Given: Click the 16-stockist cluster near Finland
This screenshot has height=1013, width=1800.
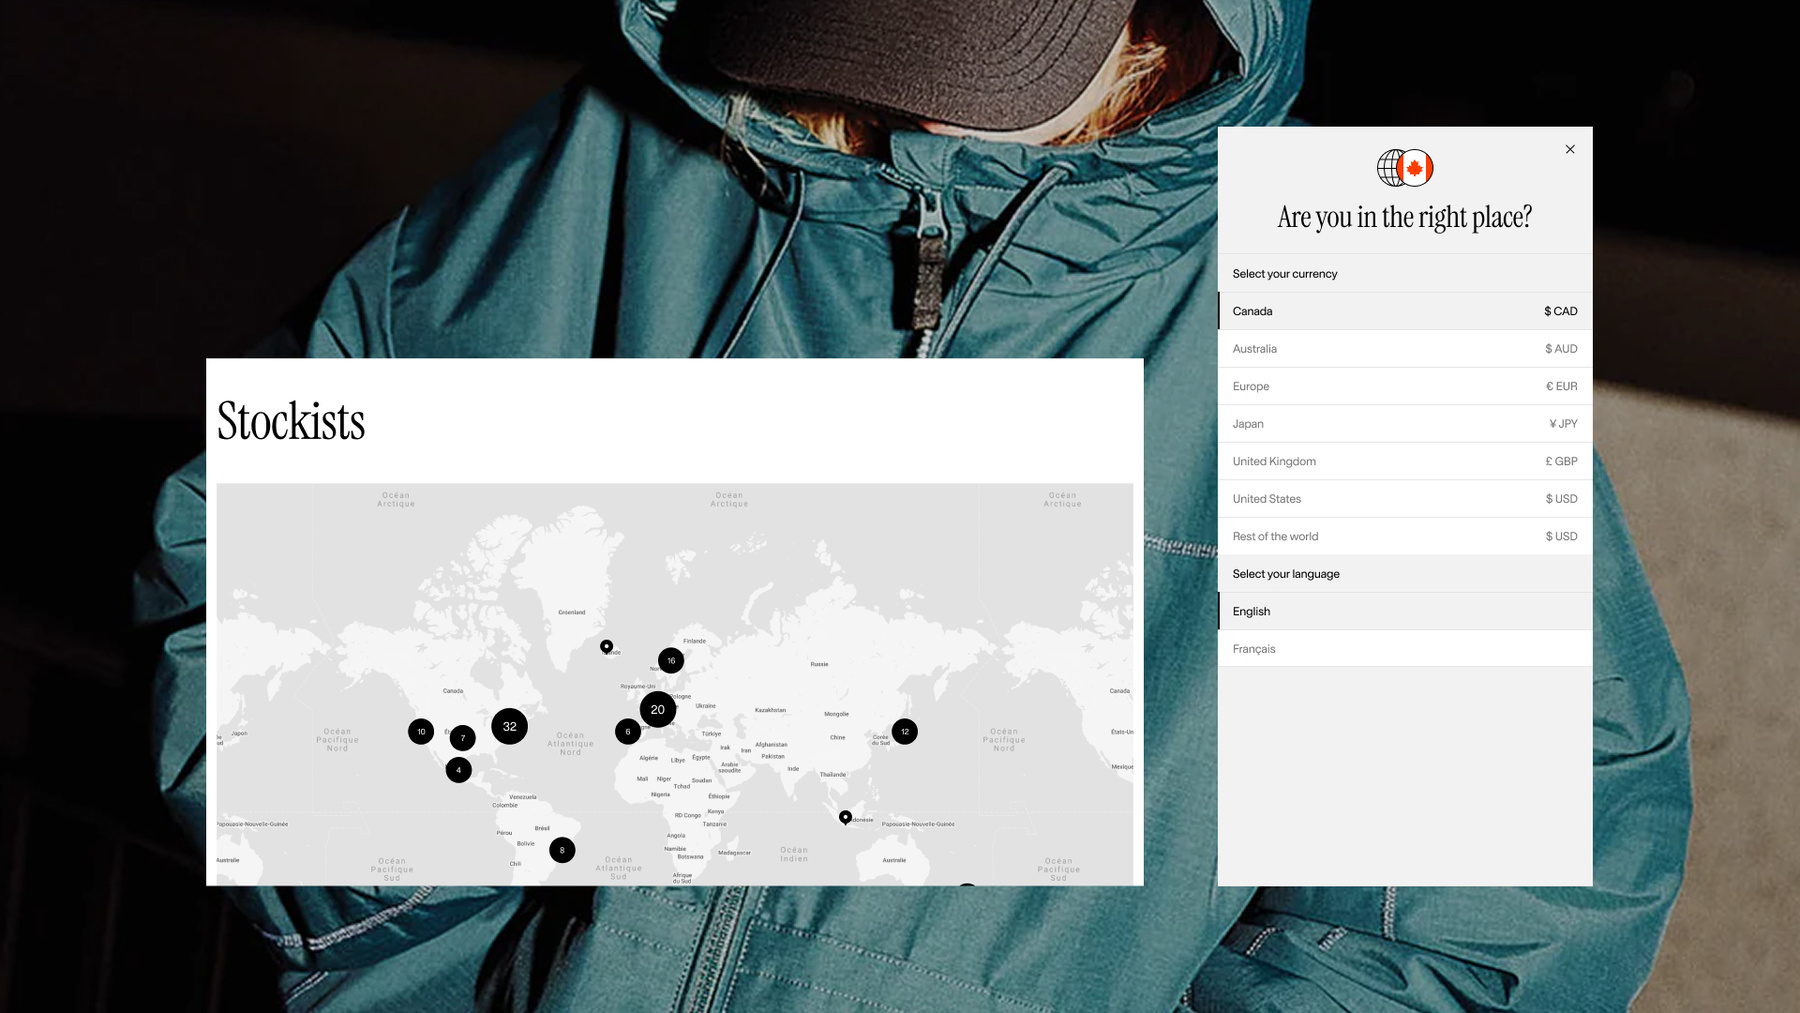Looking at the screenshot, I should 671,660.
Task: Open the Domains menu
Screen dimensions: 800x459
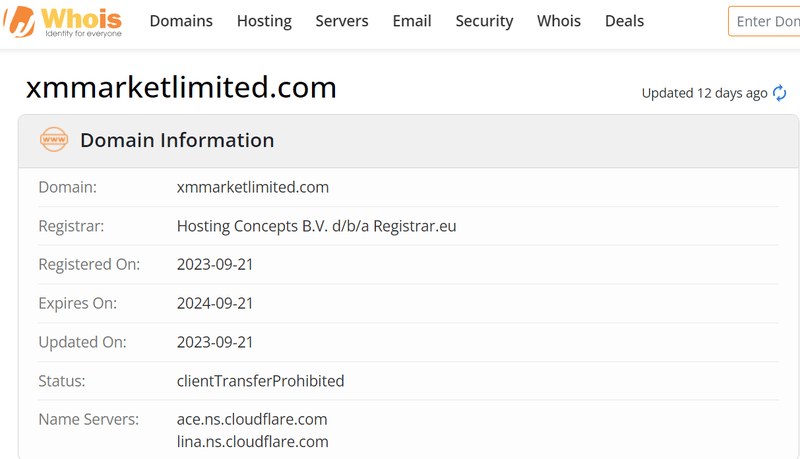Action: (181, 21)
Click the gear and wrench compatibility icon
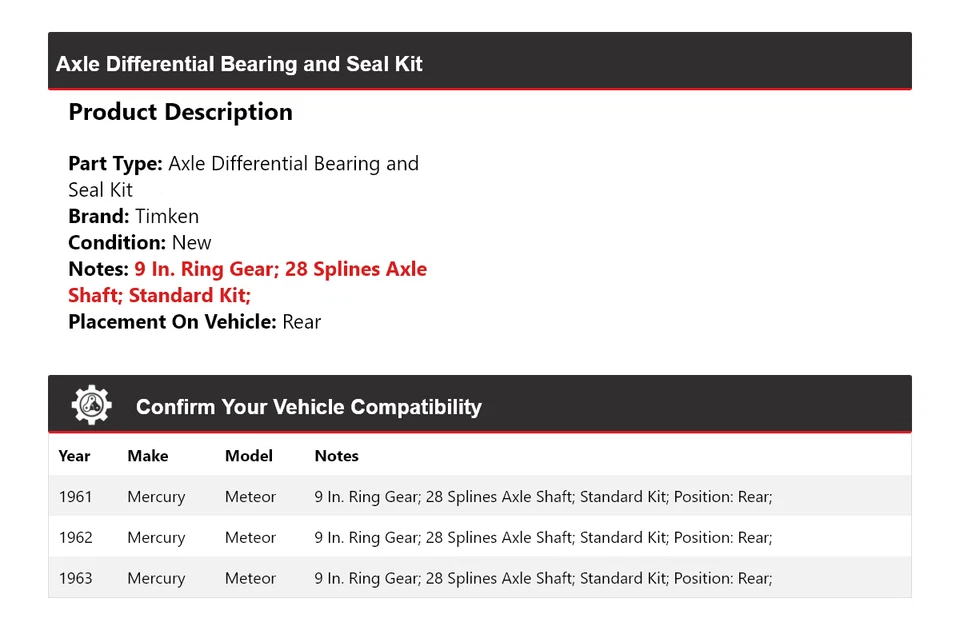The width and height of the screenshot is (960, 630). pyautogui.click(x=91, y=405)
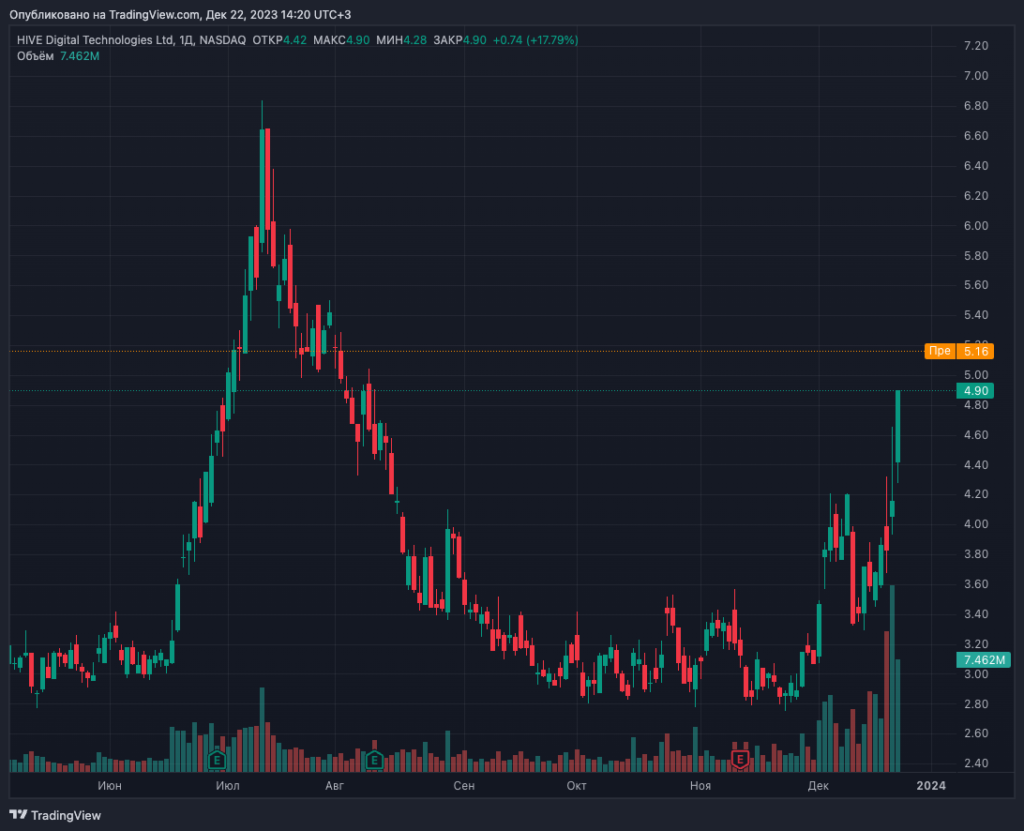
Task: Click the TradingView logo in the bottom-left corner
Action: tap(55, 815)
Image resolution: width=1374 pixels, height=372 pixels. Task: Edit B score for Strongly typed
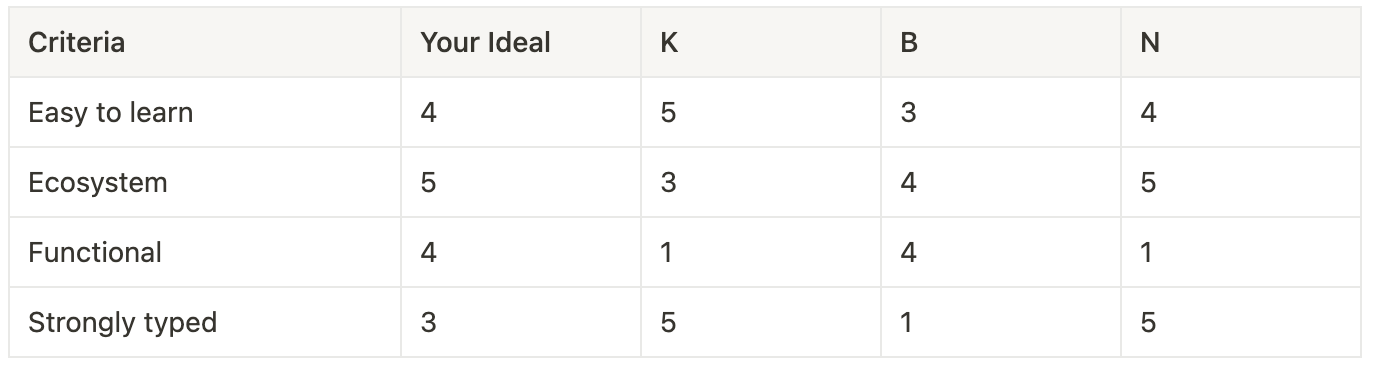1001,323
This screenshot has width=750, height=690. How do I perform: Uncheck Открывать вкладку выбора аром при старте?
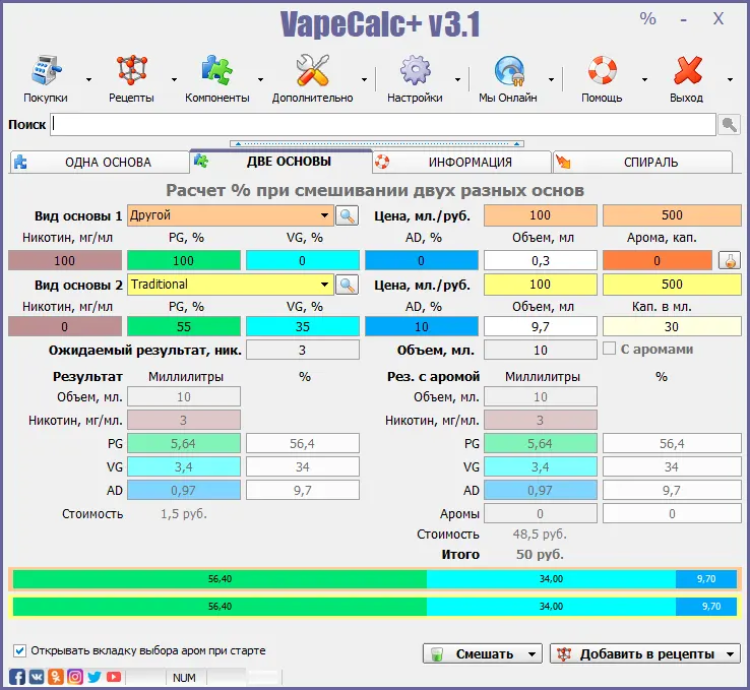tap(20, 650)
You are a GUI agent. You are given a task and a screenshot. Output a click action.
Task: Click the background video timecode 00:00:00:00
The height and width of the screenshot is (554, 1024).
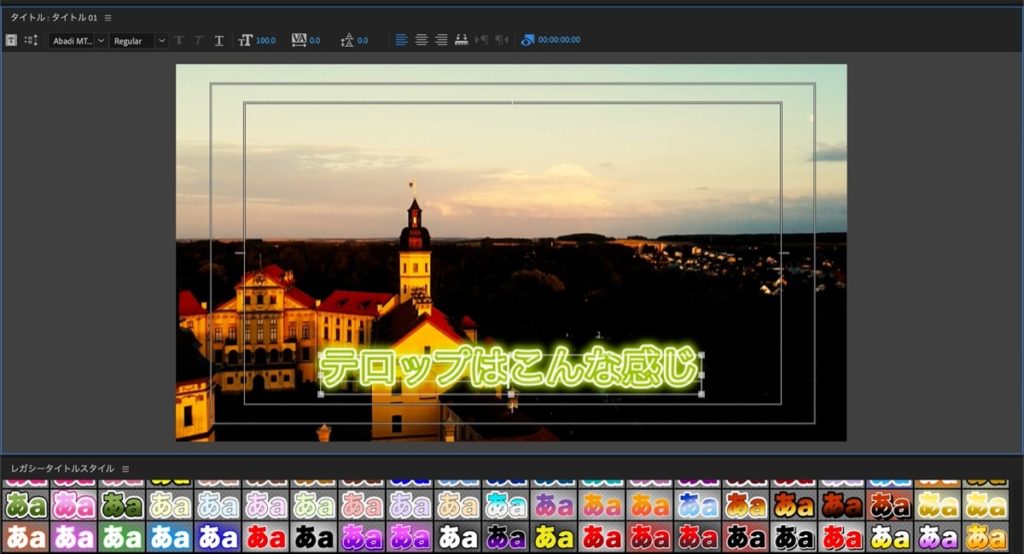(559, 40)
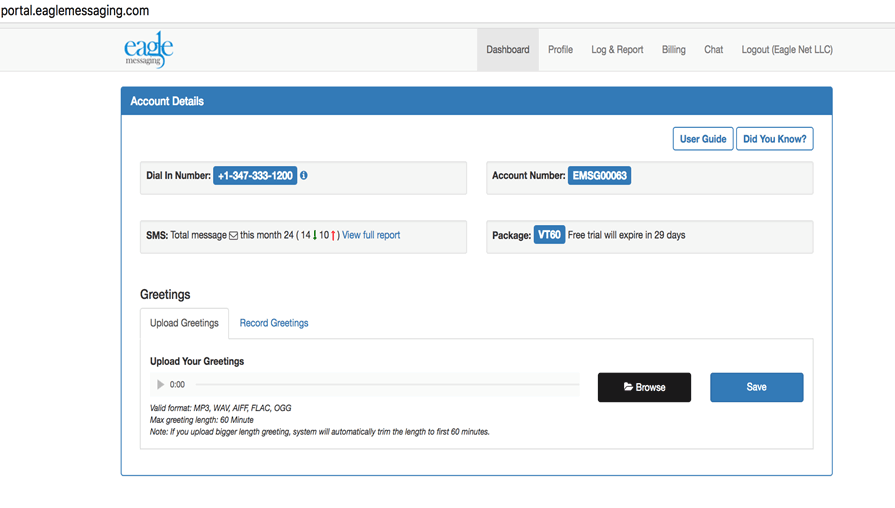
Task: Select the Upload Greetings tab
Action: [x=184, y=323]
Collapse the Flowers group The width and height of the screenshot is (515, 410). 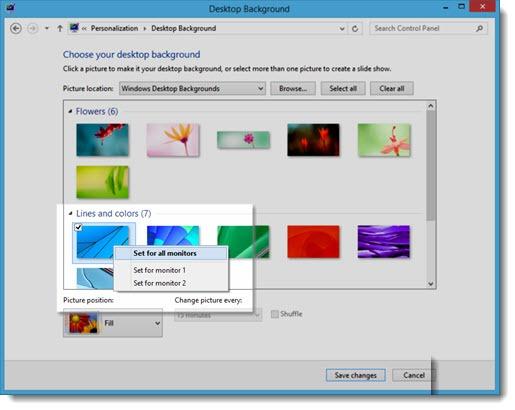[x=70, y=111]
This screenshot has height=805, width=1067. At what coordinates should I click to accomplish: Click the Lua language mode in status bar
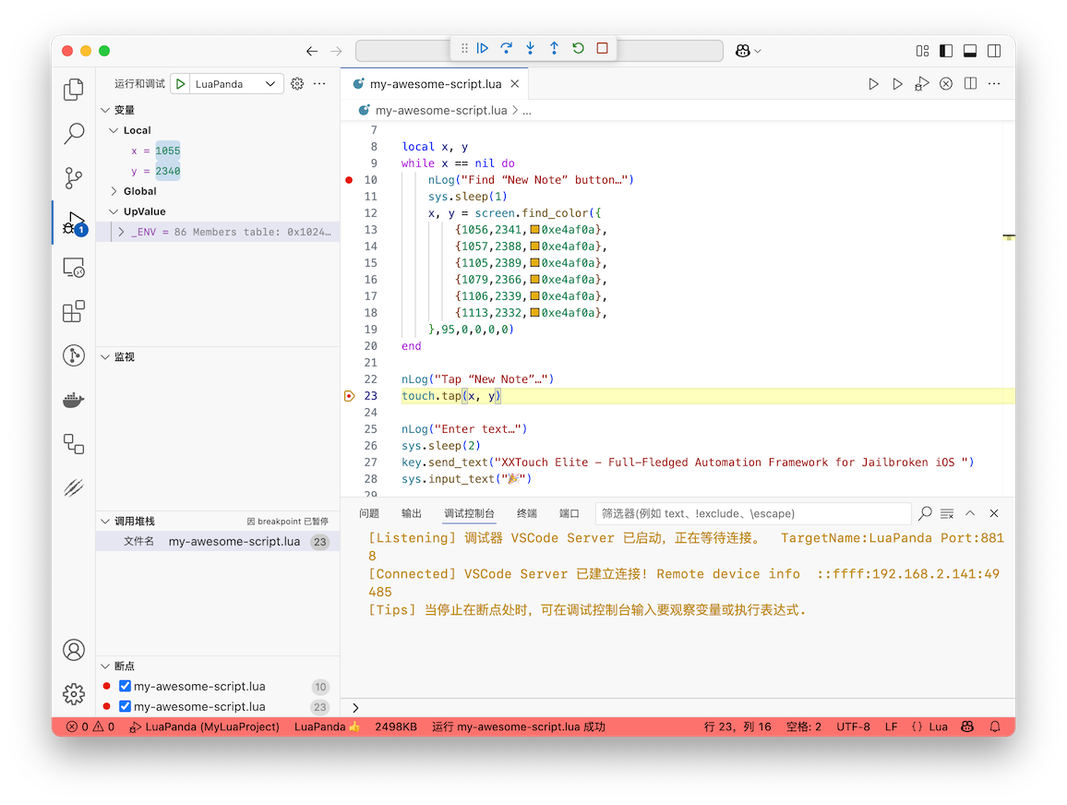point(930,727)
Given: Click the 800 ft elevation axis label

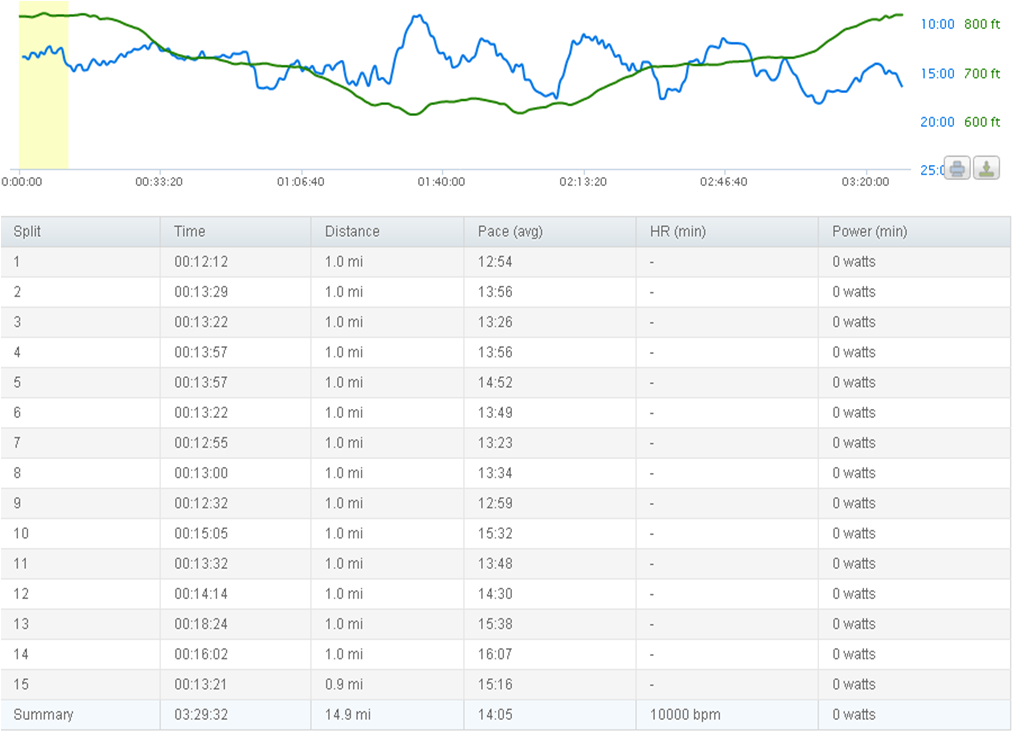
§ §
Exercise description: I'd like the lines above repeated exactly, from the one that contains "Click the gear and wrench compatibility icon" through the one that contains "Task: Click the background", with no pictures.

Solution:
Click the gear and wrench compatibility icon
The width and height of the screenshot is (960, 630). pyautogui.click(x=91, y=405)
Task: Click the TradingView logo in the bottom-left corner
Action: tap(55, 815)
Image resolution: width=1374 pixels, height=372 pixels. Task: Edit B score for Strongly typed
1001,323
This screenshot has width=750, height=690. How do I perform: Uncheck Открывать вкладку выбора аром при старте?
tap(20, 650)
You are a GUI agent. You are given a task and a screenshot. Output a click action.
Task: Click the background video timecode 00:00:00:00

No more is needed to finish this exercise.